Copy the lines below exactly. No picture goes into the copy.

§ RECORDS SHOWN:
-- -- --

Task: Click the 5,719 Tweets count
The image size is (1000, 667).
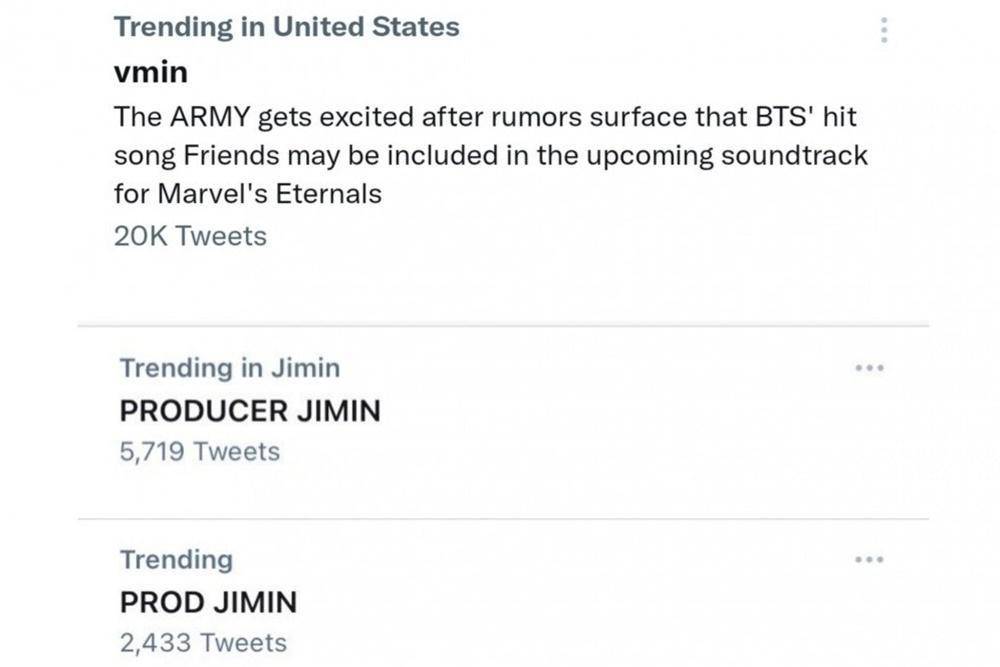Action: [200, 451]
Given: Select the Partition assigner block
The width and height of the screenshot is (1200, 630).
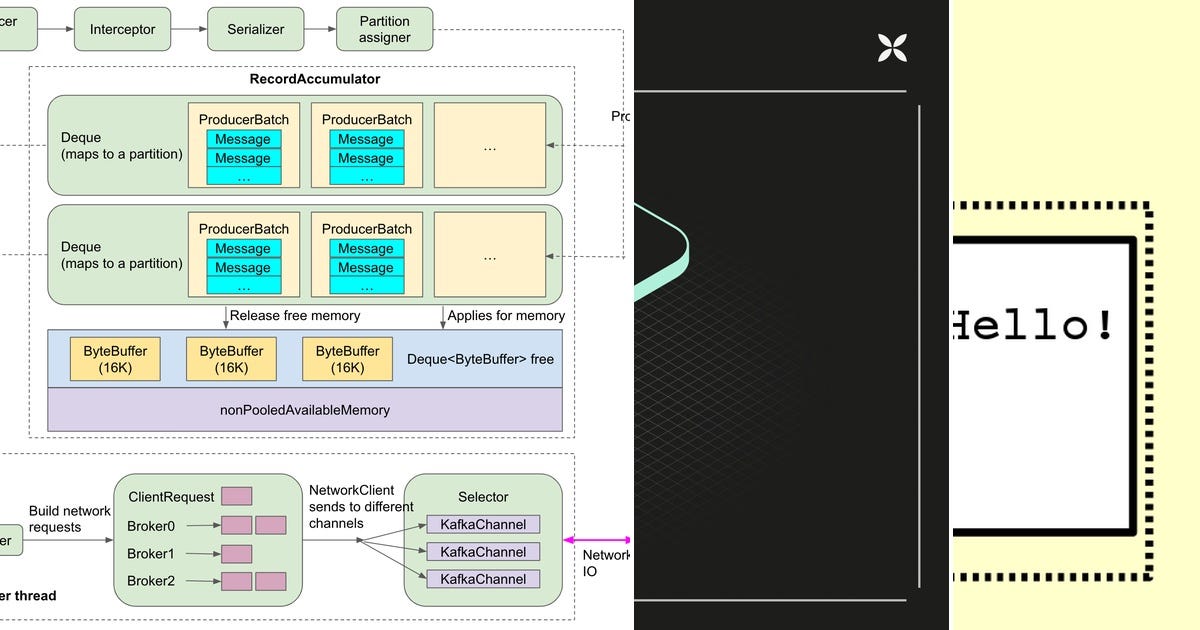Looking at the screenshot, I should coord(384,29).
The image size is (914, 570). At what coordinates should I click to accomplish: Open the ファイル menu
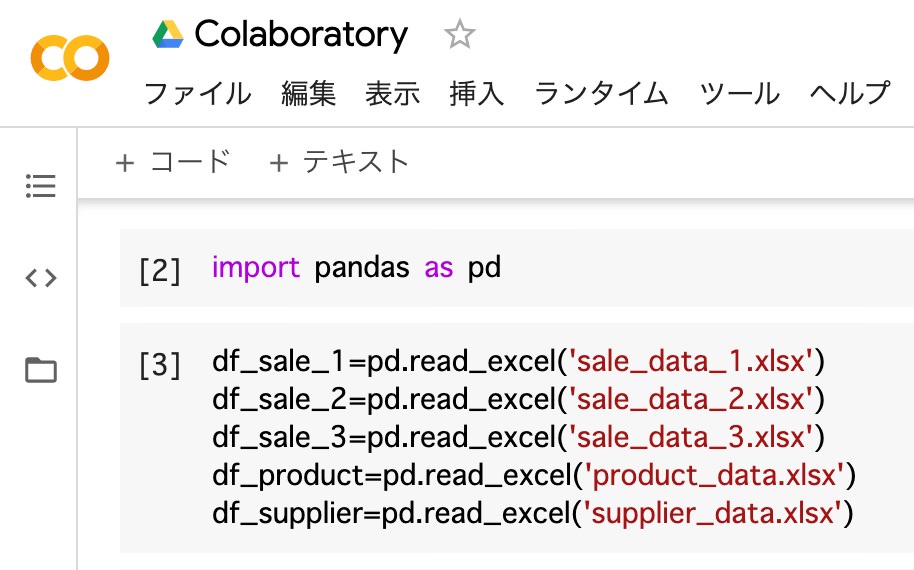[198, 94]
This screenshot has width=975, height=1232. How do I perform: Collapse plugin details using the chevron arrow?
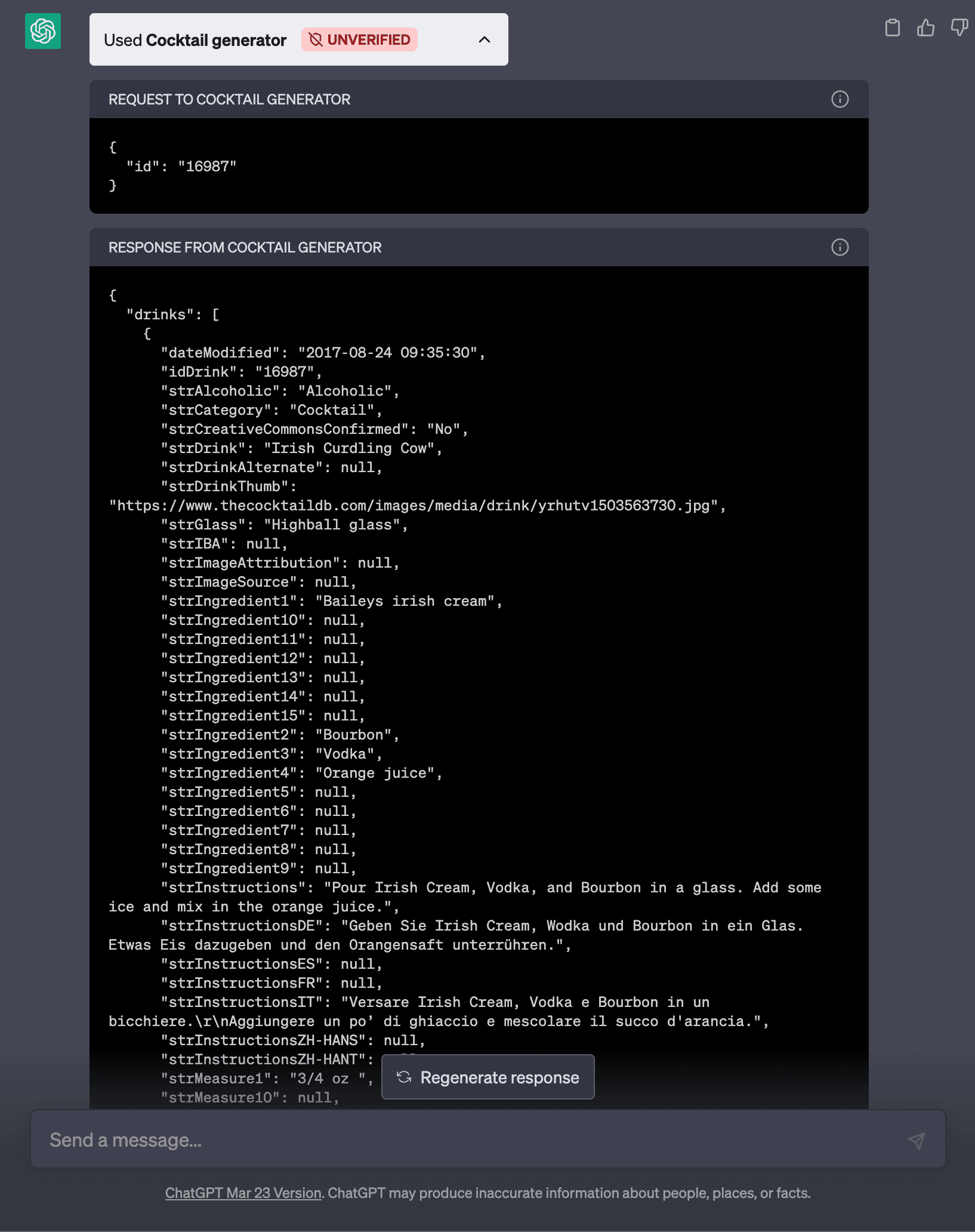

-- -- --

§ YOUR RESPONSE:
Task: Click the 5,719 Tweets count
The image size is (1000, 667).
Action: [200, 451]
Given: Select the Partition assigner block
The width and height of the screenshot is (1200, 630).
Looking at the screenshot, I should coord(384,29).
The image size is (914, 570). At what coordinates should I click to accomplish: Open the ファイル menu
[198, 94]
This screenshot has width=975, height=1232. How do I perform: Collapse plugin details using the chevron arrow?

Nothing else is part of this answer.